• [What is expected] Reproduce all of the data exactly as written.

• [Material shown]
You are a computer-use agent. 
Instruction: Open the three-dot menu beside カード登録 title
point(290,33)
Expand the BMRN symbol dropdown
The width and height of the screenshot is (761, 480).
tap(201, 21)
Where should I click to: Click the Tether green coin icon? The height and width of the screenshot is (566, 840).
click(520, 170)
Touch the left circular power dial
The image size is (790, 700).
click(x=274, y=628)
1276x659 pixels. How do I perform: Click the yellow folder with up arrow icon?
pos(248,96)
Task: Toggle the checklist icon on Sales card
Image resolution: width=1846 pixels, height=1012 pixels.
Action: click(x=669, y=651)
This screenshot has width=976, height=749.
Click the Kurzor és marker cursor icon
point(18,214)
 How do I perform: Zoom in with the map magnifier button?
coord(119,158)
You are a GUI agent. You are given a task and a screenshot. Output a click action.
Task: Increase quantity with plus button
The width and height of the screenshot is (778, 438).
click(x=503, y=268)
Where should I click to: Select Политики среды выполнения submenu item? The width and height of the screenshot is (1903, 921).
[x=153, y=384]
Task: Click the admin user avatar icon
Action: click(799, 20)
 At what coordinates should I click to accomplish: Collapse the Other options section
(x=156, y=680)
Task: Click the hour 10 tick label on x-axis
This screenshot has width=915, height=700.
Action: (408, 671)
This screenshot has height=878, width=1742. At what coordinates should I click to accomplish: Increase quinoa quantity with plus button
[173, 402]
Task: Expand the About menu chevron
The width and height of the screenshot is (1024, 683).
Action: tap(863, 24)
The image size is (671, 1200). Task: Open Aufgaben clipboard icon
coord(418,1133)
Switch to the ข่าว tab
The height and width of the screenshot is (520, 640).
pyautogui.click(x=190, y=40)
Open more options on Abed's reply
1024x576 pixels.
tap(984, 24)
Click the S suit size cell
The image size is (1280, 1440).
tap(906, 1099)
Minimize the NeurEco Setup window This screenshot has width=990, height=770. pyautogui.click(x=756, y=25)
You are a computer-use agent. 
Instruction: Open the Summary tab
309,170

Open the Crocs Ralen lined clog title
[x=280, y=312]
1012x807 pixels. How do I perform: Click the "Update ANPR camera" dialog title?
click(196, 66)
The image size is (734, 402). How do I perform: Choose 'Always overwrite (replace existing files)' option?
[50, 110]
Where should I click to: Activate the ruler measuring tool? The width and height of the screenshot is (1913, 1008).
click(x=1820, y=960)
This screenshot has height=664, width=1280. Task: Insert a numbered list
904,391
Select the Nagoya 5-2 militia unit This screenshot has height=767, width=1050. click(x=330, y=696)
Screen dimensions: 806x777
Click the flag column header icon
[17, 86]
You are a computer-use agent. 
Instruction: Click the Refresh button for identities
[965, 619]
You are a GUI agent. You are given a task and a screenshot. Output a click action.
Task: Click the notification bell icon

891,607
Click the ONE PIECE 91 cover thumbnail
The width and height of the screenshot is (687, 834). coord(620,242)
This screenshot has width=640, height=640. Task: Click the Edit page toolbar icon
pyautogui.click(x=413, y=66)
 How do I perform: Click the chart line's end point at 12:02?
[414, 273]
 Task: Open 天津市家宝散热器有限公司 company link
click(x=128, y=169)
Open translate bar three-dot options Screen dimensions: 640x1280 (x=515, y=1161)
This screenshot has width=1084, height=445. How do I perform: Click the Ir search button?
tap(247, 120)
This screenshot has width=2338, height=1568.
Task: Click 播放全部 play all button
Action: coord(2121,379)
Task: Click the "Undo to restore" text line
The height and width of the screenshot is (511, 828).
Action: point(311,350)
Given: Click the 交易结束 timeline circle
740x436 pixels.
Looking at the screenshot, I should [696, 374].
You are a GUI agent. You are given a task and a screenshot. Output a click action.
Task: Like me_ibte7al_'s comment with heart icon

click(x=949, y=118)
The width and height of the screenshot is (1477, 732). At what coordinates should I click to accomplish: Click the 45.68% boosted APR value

• [Result]
You are a computer-use agent. 
Instruction: Open the three-dot menu beside カード登録 title
point(290,33)
Expand the BMRN symbol dropdown
The width and height of the screenshot is (761, 480).
tap(201, 21)
Where should I click to: Click the Tether green coin icon? The height and width of the screenshot is (566, 840).
click(520, 170)
Touch the left circular power dial
The image size is (790, 700).
click(x=274, y=628)
1276x659 pixels. How do I perform: Click the yellow folder with up arrow icon?
pos(248,96)
Task: Toggle the checklist icon on Sales card
Image resolution: width=1846 pixels, height=1012 pixels.
Action: click(x=669, y=651)
This screenshot has width=976, height=749.
Click the Kurzor és marker cursor icon
point(18,214)
 How do I perform: Zoom in with the map magnifier button?
coord(119,158)
You are a GUI agent. You are given a task and a screenshot. Output a click action.
Task: Increase quantity with plus button
The width and height of the screenshot is (778, 438).
click(x=503, y=268)
Where should I click to: Select Политики среды выполнения submenu item? The width and height of the screenshot is (1903, 921).
[x=153, y=384]
Task: Click the admin user avatar icon
Action: click(799, 20)
 At what coordinates should I click to accomplish: Collapse the Other options section
(x=156, y=680)
Task: Click the hour 10 tick label on x-axis
This screenshot has width=915, height=700.
Action: (408, 671)
This screenshot has height=878, width=1742. At what coordinates should I click to accomplish: Increase quinoa quantity with plus button
[173, 402]
Task: Expand the About menu chevron
The width and height of the screenshot is (1024, 683).
Action: tap(863, 24)
The image size is (671, 1200). Task: Open Aufgaben clipboard icon
coord(418,1133)
Switch to the ข่าว tab
The height and width of the screenshot is (520, 640).
pyautogui.click(x=190, y=40)
Open more options on Abed's reply
1024x576 pixels.
tap(984, 24)
Click the S suit size cell
The image size is (1280, 1440).
tap(906, 1099)
Minimize the NeurEco Setup window This screenshot has width=990, height=770. pyautogui.click(x=756, y=25)
You are a computer-use agent. 
Instruction: Open the Summary tab
309,170

Open the Crocs Ralen lined clog title
[x=280, y=312]
1012x807 pixels. How do I perform: Click the "Update ANPR camera" dialog title?
click(196, 66)
The image size is (734, 402). How do I perform: Choose 'Always overwrite (replace existing files)' option?
[50, 110]
Where should I click to: Activate the ruler measuring tool? The width and height of the screenshot is (1913, 1008).
click(x=1820, y=960)
This screenshot has height=664, width=1280. Task: Insert a numbered list
904,391
Select the Nagoya 5-2 militia unit This screenshot has height=767, width=1050. click(x=330, y=696)
Screen dimensions: 806x777
Click the flag column header icon
[17, 86]
You are a computer-use agent. 
Instruction: Click the Refresh button for identities
[965, 619]
You are a GUI agent. You are given a task and a screenshot. Output a click action.
Task: Click the notification bell icon

891,607
Click the ONE PIECE 91 cover thumbnail
The width and height of the screenshot is (687, 834). coord(620,242)
This screenshot has width=640, height=640. Task: Click the Edit page toolbar icon
pyautogui.click(x=413, y=66)
 How do I perform: Click the chart line's end point at 12:02?
[414, 273]
 Task: Open 天津市家宝散热器有限公司 company link
click(x=128, y=169)
Open translate bar three-dot options Screen dimensions: 640x1280 (x=515, y=1161)
This screenshot has width=1084, height=445. How do I perform: Click the Ir search button?
tap(247, 120)
This screenshot has width=2338, height=1568.
Task: Click 播放全部 play all button
Action: coord(2121,379)
Task: Click the "Undo to restore" text line
The height and width of the screenshot is (511, 828).
Action: point(311,350)
Given: Click the 交易结束 timeline circle
740x436 pixels.
Looking at the screenshot, I should [696, 374].
You are a GUI agent. You are given a task and a screenshot. Output a click action.
Task: Like me_ibte7al_'s comment with heart icon

click(x=949, y=118)
The width and height of the screenshot is (1477, 732). At what coordinates should I click to accomplish: Click the 45.68% boosted APR value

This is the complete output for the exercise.